Loss of Hepatic Transcription Factor EB Attenuates Alcohol-Associated Liver Carcinogenesis.

Abstract Alcohol is a well-known risk factor for hepatocellular carcinoma (HCC). Autophagy plays a dual role in liver cancer, as it suppresses tumor initiation and promotes tumor progression. Transcription factor EB (TFEB) is a master regulator of lysosomal biogenesis and autophagy, which is impaired in alcohol-related liver disease. However, the role of TFEB in alcohol-associated liver carcinogenesis is unknown. Liver-specific Tfeb knockout (KO) mice and their matched wild type (WT) littermates were injected with the carcinogen diethylnitrosamine (DEN), followed by chronic ethanol feeding. We found that the numbers of both total and larger tumors increased significantly in DEN-treated mice fed with ethanol diet than in mice fed with control diet. While the number of tumors was not different between WT and L-Tfeb KO mice fed either control or ethanol diet, the number of larger tumors was less in L-Tfeb KO mice than in WT mice.

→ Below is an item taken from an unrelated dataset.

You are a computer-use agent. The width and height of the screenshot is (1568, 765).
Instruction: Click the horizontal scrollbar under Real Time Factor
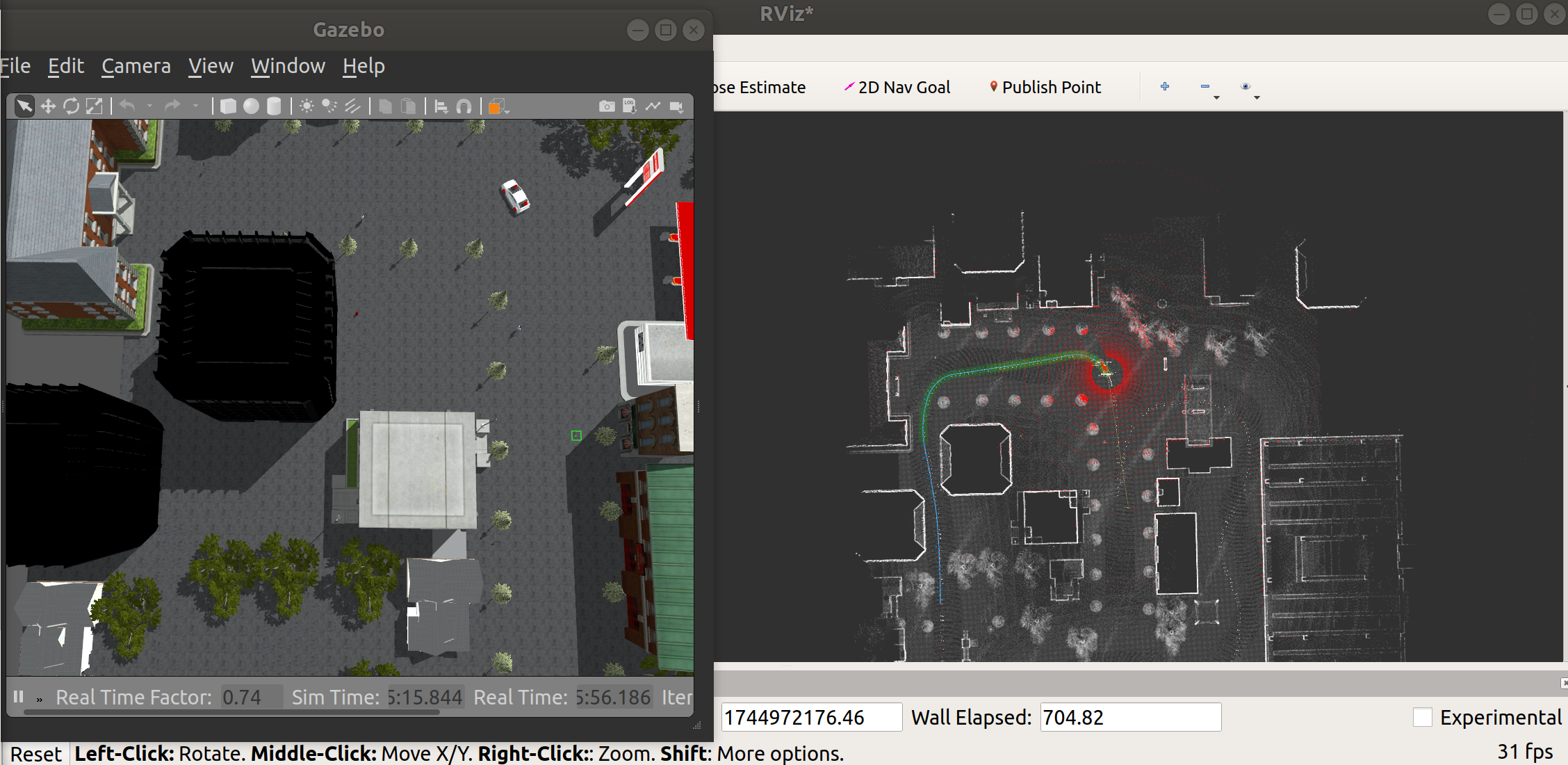[x=232, y=711]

To our surprise, no differences were found in liver injury, steatosis, inflammation, ductular reaction, fibrosis and tumor cell proliferation in DEN-treated mice fed ethanol. However, the levels of glypican 3, a marker of malignant HCC, markedly decreased in DEN-treated L-Tfeb KO mice fed ethanol in comparison to the WT mice. Our findings indicate that chronic ethanol feeding promotes DEN-initiated liver tumor development, which tends to be attenuated by genetic deletion of hepatic TFEB.